(Stored records)

%%

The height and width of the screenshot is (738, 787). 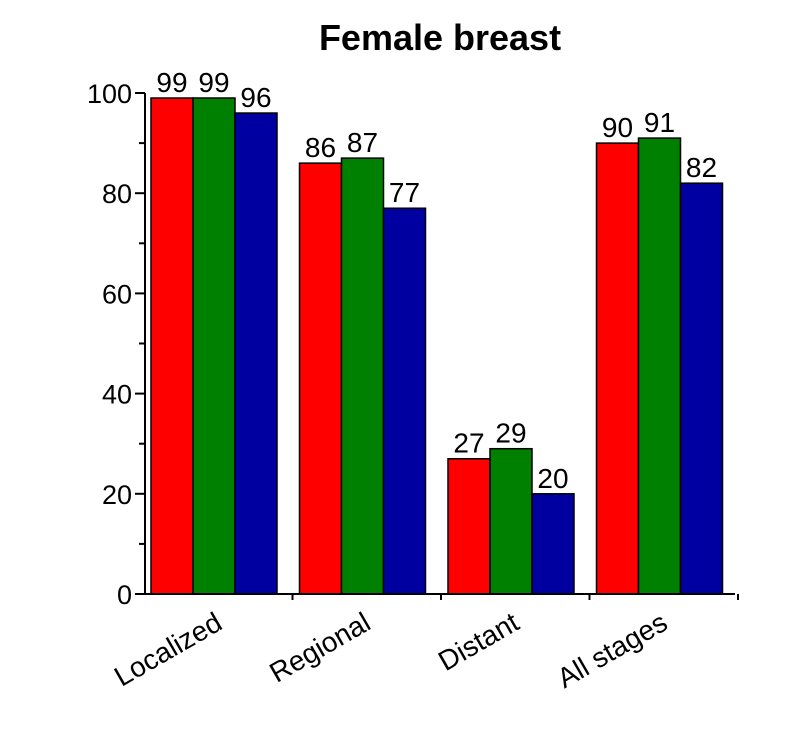 I want to click on x-category-label: All stages, so click(x=612, y=650).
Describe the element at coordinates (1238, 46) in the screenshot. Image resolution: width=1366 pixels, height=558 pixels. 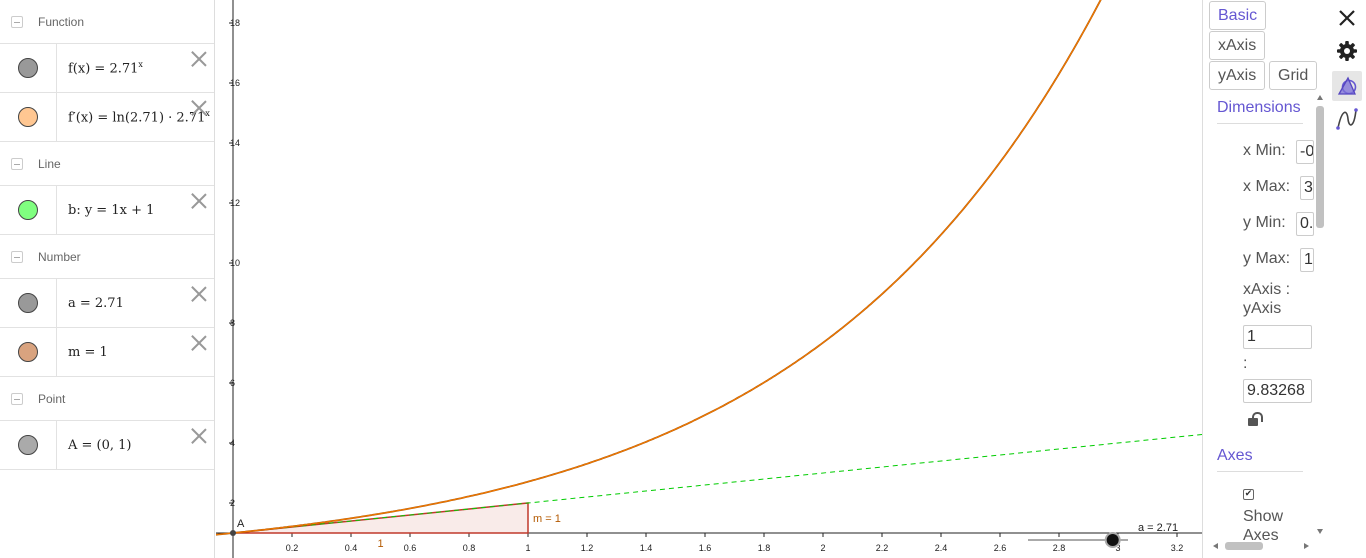
I see `tab-xaxis: xAxis` at that location.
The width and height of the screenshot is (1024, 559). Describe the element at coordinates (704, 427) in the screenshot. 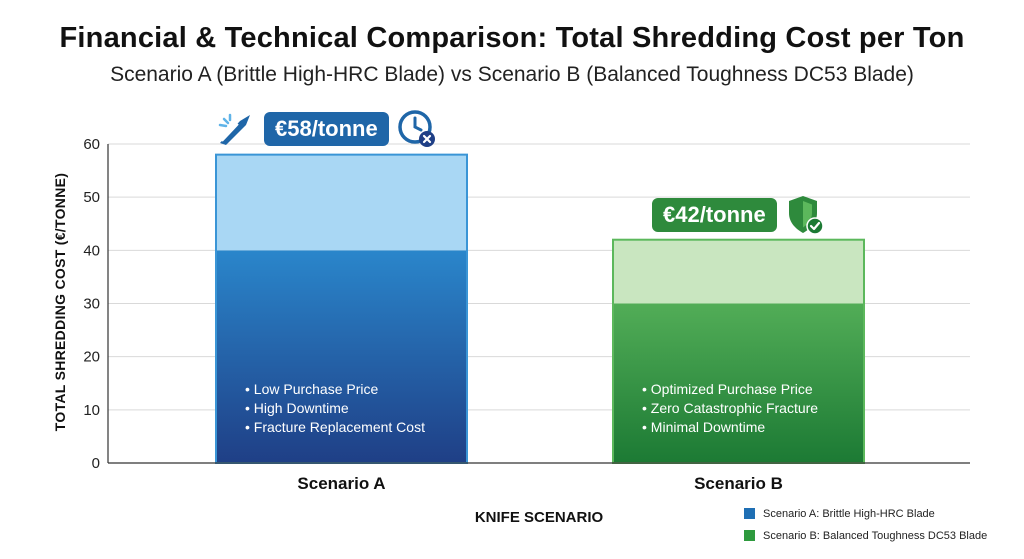

I see `annotation-item: • Minimal Downtime` at that location.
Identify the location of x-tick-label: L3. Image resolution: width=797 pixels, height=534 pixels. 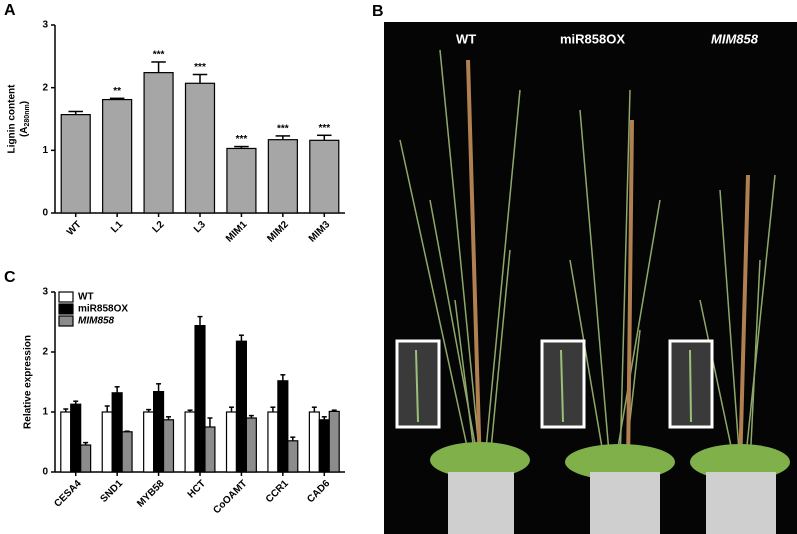
(200, 227).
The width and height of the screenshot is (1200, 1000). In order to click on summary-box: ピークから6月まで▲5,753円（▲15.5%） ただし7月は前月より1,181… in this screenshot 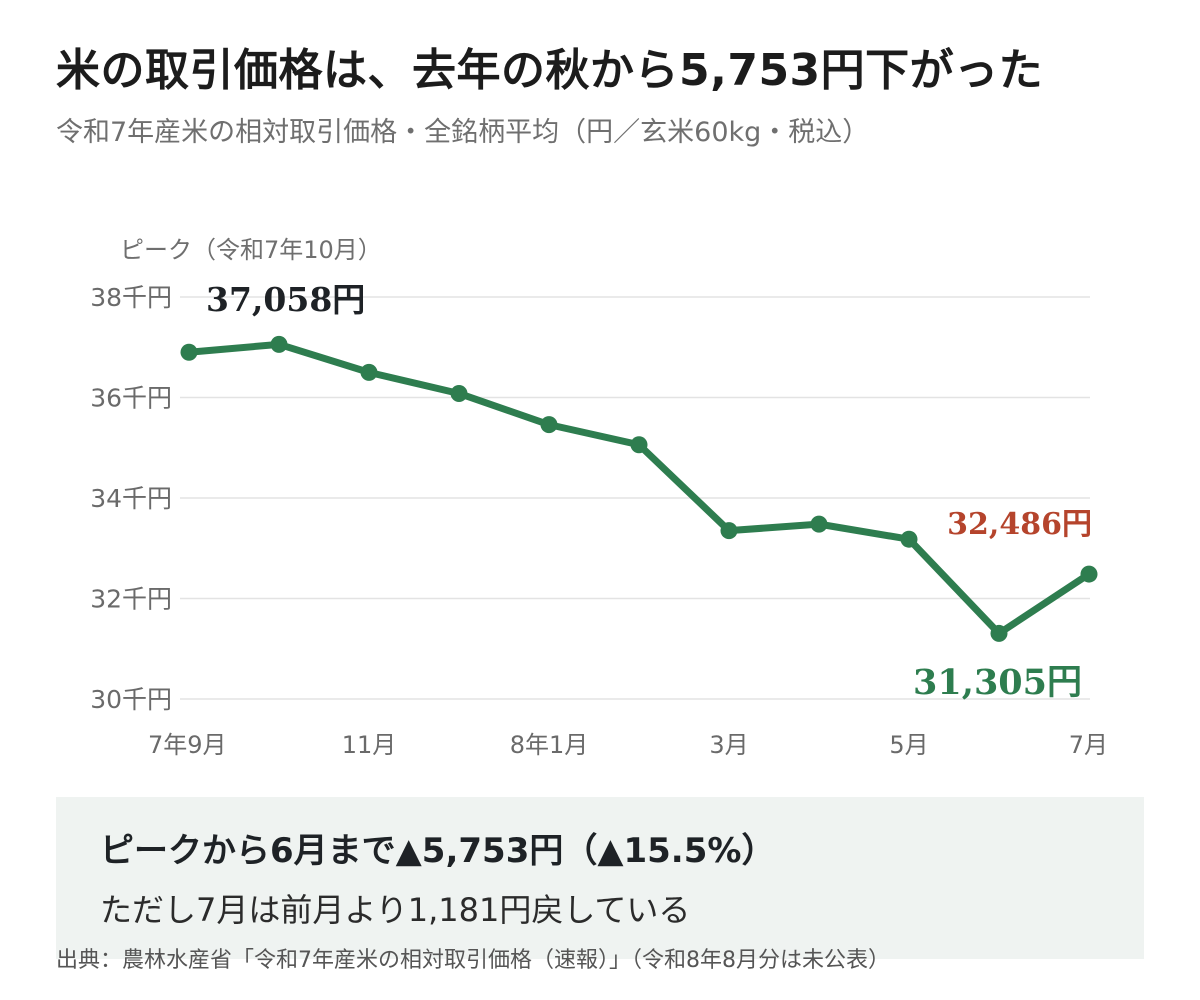, I will do `click(600, 878)`.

%%

_To-do item_
Could you write out the lines that run from the one containing "Describe the element at coordinates (1238, 46)" through the one containing "(200, 227).", both included, word for word? Leave the pictures out.

_Response box_
Describe the element at coordinates (1238, 46) in the screenshot. Image resolution: width=1366 pixels, height=558 pixels. 
I see `tab-xaxis: xAxis` at that location.
The width and height of the screenshot is (1024, 559). Describe the element at coordinates (704, 427) in the screenshot. 

I see `annotation-item: • Minimal Downtime` at that location.
Identify the location of x-tick-label: L3. Image resolution: width=797 pixels, height=534 pixels. 
(200, 227).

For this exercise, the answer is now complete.